Jorge screamed as his brother crashed to the deck, dropping his rifle and moving to help the bleeding man. “Oh god, no, Silas! No! Medic!”
Hale knelt down, helping Jorge remove his brother’s chest armor. The bullet had pierced the armor, cutting through Silas’s outer shoulder. “The bullet went clean through,” Hale pulled a pouch off of Silas’ belt and tore out a wad of spongy foam. He slapped it against the wound and held it there as blood seeped through his fingers. “The clot patch will stop the bleeding. Get your brother to medical, then you find another group of soldiers to fight beside. You get me?”
Stefano nodded quickly and helped his brother down the corridor. Hale shook blood off his hand and looked at Jerry. His son was breathing fast inside his helmet, almost on the verge of hyperventilating. Hale motioned down the hallway, but Jerry shook his head. Bullets snapped overhead and thumped into the bulkhead.
“Lewis,” Hale shouted over the cacophony. “I need you to hold this position. We’re going to go secure the omnium containers.” Hale pointed to his son and Henderson.
“Roger that, sir,” Lewis said. “But I’m not sure how long we’ll be able to hold.”
“You’ll hold as long as you have to,” Hale told him.
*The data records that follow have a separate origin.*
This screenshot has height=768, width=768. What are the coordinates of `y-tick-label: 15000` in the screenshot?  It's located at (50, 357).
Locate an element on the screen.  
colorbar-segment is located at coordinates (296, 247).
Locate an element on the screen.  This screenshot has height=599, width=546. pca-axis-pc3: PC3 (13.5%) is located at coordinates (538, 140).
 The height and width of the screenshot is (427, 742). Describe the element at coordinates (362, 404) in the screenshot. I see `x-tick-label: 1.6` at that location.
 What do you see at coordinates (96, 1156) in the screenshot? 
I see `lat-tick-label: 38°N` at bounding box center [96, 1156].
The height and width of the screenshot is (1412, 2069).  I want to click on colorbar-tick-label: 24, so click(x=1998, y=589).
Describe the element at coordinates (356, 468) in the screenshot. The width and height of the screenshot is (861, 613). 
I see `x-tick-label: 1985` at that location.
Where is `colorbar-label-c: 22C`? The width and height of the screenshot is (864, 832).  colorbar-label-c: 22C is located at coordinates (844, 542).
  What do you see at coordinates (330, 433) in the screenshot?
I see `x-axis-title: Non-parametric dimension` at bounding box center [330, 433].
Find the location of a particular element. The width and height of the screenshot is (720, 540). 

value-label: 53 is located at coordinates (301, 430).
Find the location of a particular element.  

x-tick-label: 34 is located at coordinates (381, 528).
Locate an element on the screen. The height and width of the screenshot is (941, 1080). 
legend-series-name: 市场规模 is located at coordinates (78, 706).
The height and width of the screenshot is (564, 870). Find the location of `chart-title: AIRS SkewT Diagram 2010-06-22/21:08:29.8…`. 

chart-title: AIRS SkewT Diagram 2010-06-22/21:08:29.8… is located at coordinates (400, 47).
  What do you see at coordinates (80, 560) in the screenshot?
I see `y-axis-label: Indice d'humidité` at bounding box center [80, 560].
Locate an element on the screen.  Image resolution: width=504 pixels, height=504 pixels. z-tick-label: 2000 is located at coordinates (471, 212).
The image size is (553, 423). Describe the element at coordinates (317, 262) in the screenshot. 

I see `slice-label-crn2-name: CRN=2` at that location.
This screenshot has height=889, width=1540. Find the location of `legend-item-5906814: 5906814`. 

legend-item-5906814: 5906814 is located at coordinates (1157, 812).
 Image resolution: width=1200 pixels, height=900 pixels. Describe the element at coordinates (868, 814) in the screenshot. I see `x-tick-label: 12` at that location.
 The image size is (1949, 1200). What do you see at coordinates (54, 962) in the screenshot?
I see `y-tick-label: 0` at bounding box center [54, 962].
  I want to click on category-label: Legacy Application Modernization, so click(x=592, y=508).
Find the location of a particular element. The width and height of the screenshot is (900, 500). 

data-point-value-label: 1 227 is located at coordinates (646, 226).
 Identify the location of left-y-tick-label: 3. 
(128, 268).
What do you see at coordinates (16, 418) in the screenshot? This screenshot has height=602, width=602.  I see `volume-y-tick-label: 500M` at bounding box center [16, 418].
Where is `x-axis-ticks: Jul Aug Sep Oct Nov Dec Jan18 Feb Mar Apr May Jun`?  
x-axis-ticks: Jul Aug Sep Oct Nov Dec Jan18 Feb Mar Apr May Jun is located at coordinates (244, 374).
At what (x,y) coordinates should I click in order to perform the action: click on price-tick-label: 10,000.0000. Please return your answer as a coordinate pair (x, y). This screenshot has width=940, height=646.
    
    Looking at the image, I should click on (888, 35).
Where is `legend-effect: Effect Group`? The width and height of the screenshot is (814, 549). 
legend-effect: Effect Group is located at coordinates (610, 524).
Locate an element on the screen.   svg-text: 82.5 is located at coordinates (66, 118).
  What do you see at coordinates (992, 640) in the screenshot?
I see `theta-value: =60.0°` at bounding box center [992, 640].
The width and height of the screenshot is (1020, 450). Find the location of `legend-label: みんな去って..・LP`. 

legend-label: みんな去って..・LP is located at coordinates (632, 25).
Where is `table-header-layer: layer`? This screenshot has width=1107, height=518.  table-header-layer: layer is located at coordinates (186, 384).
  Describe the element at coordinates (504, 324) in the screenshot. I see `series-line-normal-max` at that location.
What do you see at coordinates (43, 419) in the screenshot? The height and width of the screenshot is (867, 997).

He waved this team, such as it was, back down the way they’d come. “Let’s go!”
They reached one of the many vertical service shafts connecting the upper and lower decks of the ship and pulled open the hatch.
Hale opened a channel to his wife. “Marie, you need shut down the core!”
“The core? Ken, what are you talking about, what’s going on?”
“They’re here for the Crucible gate technology, Marie. They’ve cut off the main bay from the rest of the ship and are slicing through the deck to the vaults.”
Hale ducked through the hatch. He grabbed the ladder, pressed his boots again the outside rails, and began to slide down the tube. Jerry followed right behind, Henderson bringing up the rear.